## EXTRACT TO READ
%%
# Sat nav for South Africa



## byrneand (Aug 15, 2010)

Hi and thanks in advance!

I was just wondering if anyone knows of a sat nav available in South Africa that lets you block areas in order to ensure it doesn't send you through the middle of a ghetto when your trying to get to the cinema?

Thanks!


----------



## Daxk (Jan 20, 2008)

not available. 
we used the latest one for the WC and it kept on trying to take me through places I knew were not good ideas.


----------



## Johanna (Apr 13, 2009)

Daxk said:


> not available.
> we used the latest one for the WC and it kept on trying to take me through places I knew were not good ideas.


Depends on where you drive, GPS is available in SA.
Google and you will find a suitable one.


----------



## Daxk (Jan 20, 2008)

Johanna, GPS has been available in SA for about 8 years now, the latest Garmin update was very current with Jhbg/Pretoria/Gauteng in July this year.
%%
## CHALLENGES
• 1. Answer these questions from the sat nav thread:
(a) What feature did byrneand want a sat nav to have?
(b) What did the device Daxk used for the WC keep trying to do?
(c) According to Daxk's last post, about how long had GPS been available in SA?
• 2. Write out the part of the sat nav thread starting at "## Johanna (Apr" and ending at "a suitable one.".
• 3. Extend the forum thread about sat navs in South Africa past its final post.
The lines that come next are drawn from a separate source and have no connection to the sat nav thread.

## DATA EXCERPT
%%
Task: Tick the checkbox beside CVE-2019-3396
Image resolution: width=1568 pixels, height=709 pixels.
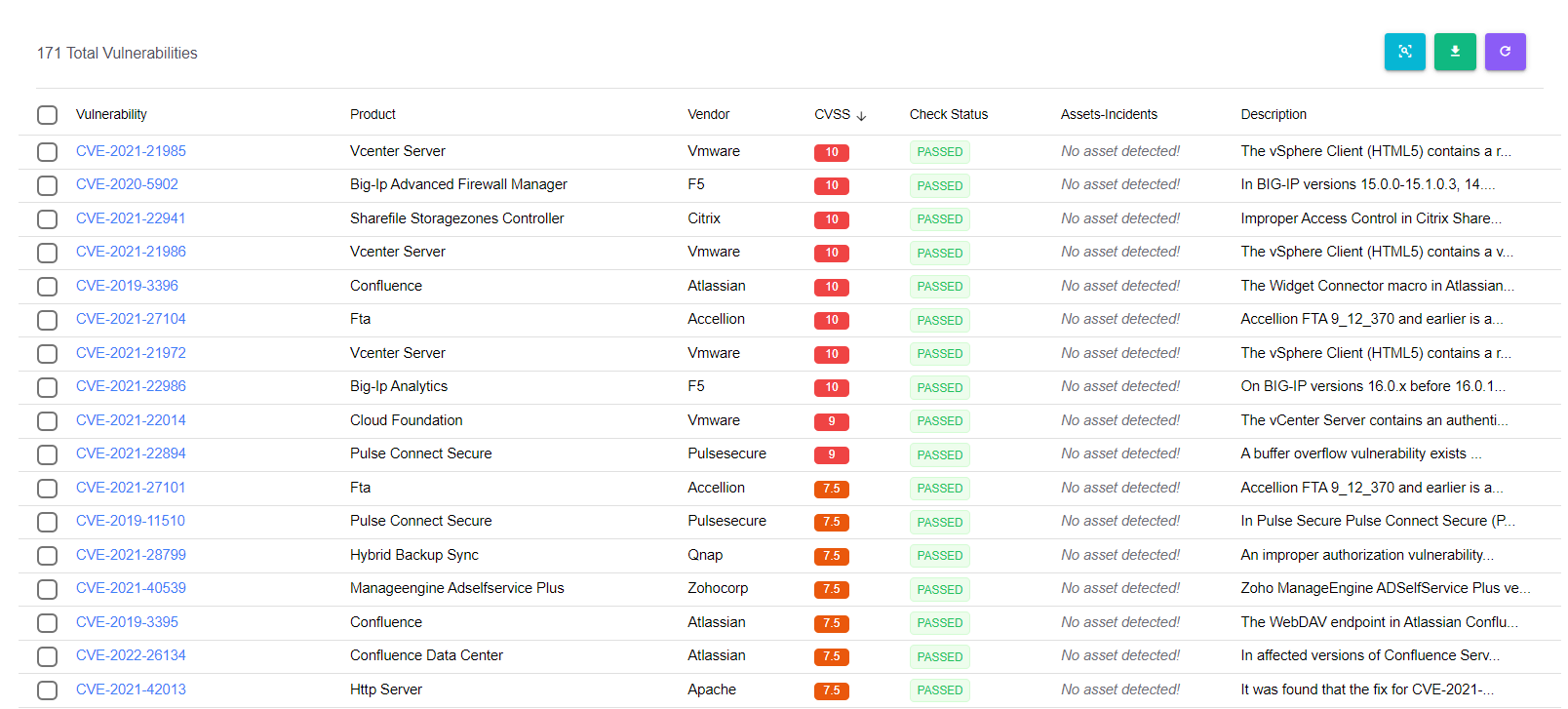Action: [x=47, y=287]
%%
## RESULTS
• 1.
(a) The ability to block areas, so that it would not route through the middle of a ghetto.
(b) It kept trying to take Daxk through places Daxk knew were not good ideas.
(c) About 8 years.

• 2.
## Johanna (Apr 13, 2009)

Daxk said:


> not available.
> we used the latest one for the WC and it kept on trying to take me through places I knew were not good ideas.


Depends on where you drive, GPS is available in SA.
Google and you will find a suitable one.

• 3.
what the OP is asking wether it will warn you if you are turning into Hillbrow/Soweto/Diepsloot/Gugulethu/Mitchells Plain etc....

the answer is no.


----------



## Johanna (Apr 13, 2009)

Daxk said:


> Johanna, GPS has been available in SA for about 8 years now, the latest Garmin update was very current with Jhbg/Pretoria/Gauteng in July this year.
> what the OP is asking wether it will warn you if you are turning into Hillbrow/Soweto/Diepsloot/Gugulethu/Mitchells Plain etc....
> 
> the answer is no.


OK Daxk, you made your point, I suppose it depends from where OP has to travel to get to a cinema etc. 

I suppose you meant July last year ....

Happy 2011 to you!


----------



## Daxk (Jan 20, 2008)

Adult radio entertainment called wackhead simpson.
regarding SATNAV in SA.


----------



## Daxk (Jan 20, 2008)

aaw thanks, I live in the past, remember? lol


----------



## Johanna (Apr 13, 2009)

Daxk said:


> aaw thanks, I live in the past, remember? lol


 Forgot that!


----------



## Daxk (Jan 20, 2008)

Hell, I used to walk down the hill from Hillbrow at 4am after clubbing all night, buy a Roast Chicken and freshly baked breadrolls with a two litre Jar of Fresh Milk from Fontana and watch the sunrise from Joubert Park...


----------



## Johanna (Apr 13, 2009)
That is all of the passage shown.